A Breakfast of Adorable Animals Is Reserved for Special Occasions
Kangaroo Kebabs in Australia
Kangaroos are skittish, although it’s not impossible to domesticate them. But usually the only view you’ll get of wild kangaroos is from behind. Walking through the bush, humps of dirt will suddenly rise up, shake themselves off and transform into a fleeing mob of Eastern Greys.
The only docile, wild kangaroo I’ve ever seen was standing in a creek, near-catatonic. A deep furrow on the back of its neck, with a fringe of bone sticking out, indicated that someone had taken a shot at it and only scored half a hit. Maggots the size of caterpillars were nesting in the wound.
This morning I’m eating kangaroo kebab, (although I prefer a thin roo steak, flash-fried; charred on the outside and rare on the inside). This is a kebab as Australians and Europeans know it: lumps of processed meat grilled on a vertical spit, served in a flatbread with tabouli or vegetables. It was introduced during the waves of Levantine immigration that followed WW2, when Greeks, Turks, Lebanese, and Egyptians flowed into Australia, melding and contrasting with the Anglo-Celtic society they found, and became a late night (or early morning) staple for revelers.
The reluctance of Australians and foreigners alike to chow down on a kangaroo sandwich can partially be attributed to squeamishness. Kangaroos are cute—cuter than cows or pigs—and although indigenous Australians and colonial settlers alike had no qualms about a roo-tail stew, the animal fell out of favor for a while. In recent years, it’s come back into the public eye, and can be found as burgers or “kanga bangas” in the produce aisle and on the menus of fine dining establishments.

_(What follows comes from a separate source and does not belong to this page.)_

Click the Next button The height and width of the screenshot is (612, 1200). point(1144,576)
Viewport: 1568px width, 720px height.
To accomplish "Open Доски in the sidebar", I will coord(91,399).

Nonetheless, kangaroo is still reserved for special occasions, (like a greasy breakfast after a night out). Per capita, Australians consume nearly 250 pounds of red meat annually, which goes some way to explaining our world-beating rates of obesity and greenhouse gas emissions. Kangaroos, with their low fat-to-muscle ratio and methane-free flatulence, provide a fantastic alternative to sheep and cattle, particularly in dry, fragile environments.
This low demand, and the inevitable difficulty of farming an animal with the flight instincts and agility of a velociraptor, means there’s no real kangaroo husbandry industry. Almost all of the meat is produced during culls half-heartedly endorsed by the RSPCA, with strict controls for disease and pests.
However, as my maggoty friend demonstrated, roo shooting—or “spotlighting”—is a popular pastime with or without the meat. In large numbers, kangaroos can infringe on farmland, and preventative action is taken ad-hoc. Classic Ozploitation films like Wake in Fright and Razorback circle around the horror and ecstasy of a roo shoot. A variation on the theme, Welcome to Woop Woop, instead features the apocryphal legend of using roadkill kangaroos for meat.
At this greasy spoon in the heart of the central entertainment district, most of the clientele are curious backpackers looking to tick another bit of Australiana off their list after a night on the turps. Understandably, discussions are not centered on ecology, nutrition, culinary history nor ethical consumption. Kangaroo is a gimmick here: the kebabs aren’t terrible, but most of the flavor is salt, oil, garlic and chili rather the beefy, gamey taste of a good roo steak.